Лубянка - я твой бессменный арестант,

Пропали юность и талант в стенах твоих".

Надзиратели им не мешали. Даже, когда они садились в открытую играть в карты. Днем, когда в камере становилось теплее, они раздевались до пояса, и я разглядывал татуировки на их телах. Часто повторялось: „Не забуду мать родную" или ,.Прости, мать родная", много было крестов и наколок типа: „Боже, спаси душу грешную" или „Господи, помоги в жизни".   Я не переставал удивляться их тупости, малограмотности, полной аполитичности. Основными девизами были: „Один день кантовки — месяц жизни", или „Грязной тачкой — рук не пачкай". Им постоянно вбивали в головы, что мы, политические, — враги народа, террористы, шпионы, и называли они нас не иначе как „фашисты".

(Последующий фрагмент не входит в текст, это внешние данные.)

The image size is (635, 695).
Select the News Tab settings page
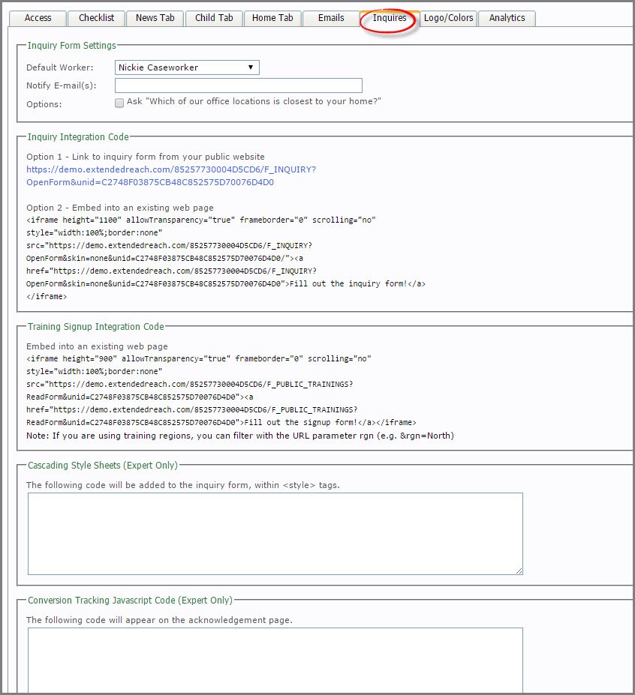[x=155, y=18]
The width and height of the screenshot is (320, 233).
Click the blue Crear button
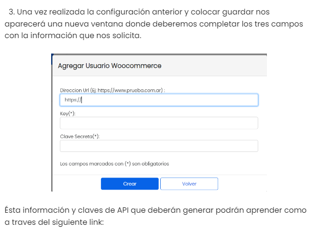[129, 184]
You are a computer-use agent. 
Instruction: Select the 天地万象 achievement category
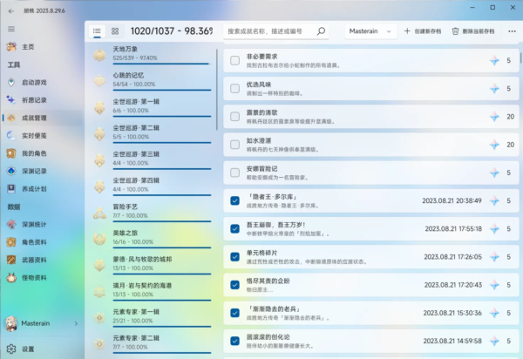[153, 53]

Снова этап. Остановка в бывшей столице Сибири-Омске. Выпал снег. Бело кругом. Вечером везут со станции в омскую тюрьму. В окошечко гляжу на центр города, старые особняки с редкими современными постройками.  Омская тюрьма. Впечатление, что попали в подземелье старинного замка. Низкие своды, с потолка капает, осыпается штукатурка. Сваливаемся на нары. Слава Богу, что в камере нет блатных. Кто-то вспоминает, что здесь должна висеть мемориальная доска в честь Ф.М. Достоевского. Но в темноте мы ее не разглядели. Два дня передышки и снова этап. После станции Татарская поезд сворачивает резко на юг. Выводят по одному в уборную, конвоиры стоят возле открытой двери. Едем по снежной степи. Ни деревца, ни жилья до самого горизонта. Город Павлодар. На самом деле это поселок с глинянными домиками и такими же сарайчиками. Всего два двухэтаж-

 

- 37 -

ных здания: исполком и тюрьма. Кругом, куда ни глянь, до самого горизонта голая степь. От сверкающей на солнце белизны резь в глазах. В павлодарской тюрьме тепло. Каждый день прибывает пополнение. Вот привезли трех астраханских студентов во главе с Феликсом Запорожцем. Прибыл и Л.А.Г. Когда набралось достаточно зэков для эшелона — опять на станцию. Рассаживали по 50 человек в вагон. В щели задувал морозный ветер. Посредине железная бочка для топки. Растопили. Но могут ли все возле нее обогреться? Греемся по очереди. Паровозик тащит нас все дальше в снежную степь. Останавливаемся через три часа. Конвоир открывает вагоны и велит прыгать вниз, под насыпь. Выстраиваемся по пятеркам в колонну и идем против ветра, по колено в снегу, в степь. Успели увидеть вагончик без колес у полотна с надписью: ЭКИБАСТУЗ. Никто такого названия не знает. Пройдя с полкилометра, видим пару стандартных домиков, на одном из которых вывеска: „Трест Экибастузуголь", а еще через полкилометра — лагерь, огороженный двумя рядами колючей проволоки, по углам вышки с часовыми в тулупах, внутри бараки с дымящимися трубами. У ворот нас восторженно встречает толпа в бушлатах и с 4-мя номерами на одежде. Прибытие нового этапа в лагерь — всегда событие. Разбегаемся в ближайшие бараки — отогреться. Зеки ищут земляков, начались расспросы: кто, откуда, сроки, статьи. В этом лагере сидят только политические, по 58-й. Блатных и бытовиков нет. Правда, есть еще каторжане по Указу от 1943 года, имеющие все по 20 лет за сотрудничество с немцами на оккупированных территориях. Но номера у них совсем другие, в отличие от 58-й, и, начинаются с букв; КТР. Расшифровывается просто — это лагерь каторжный.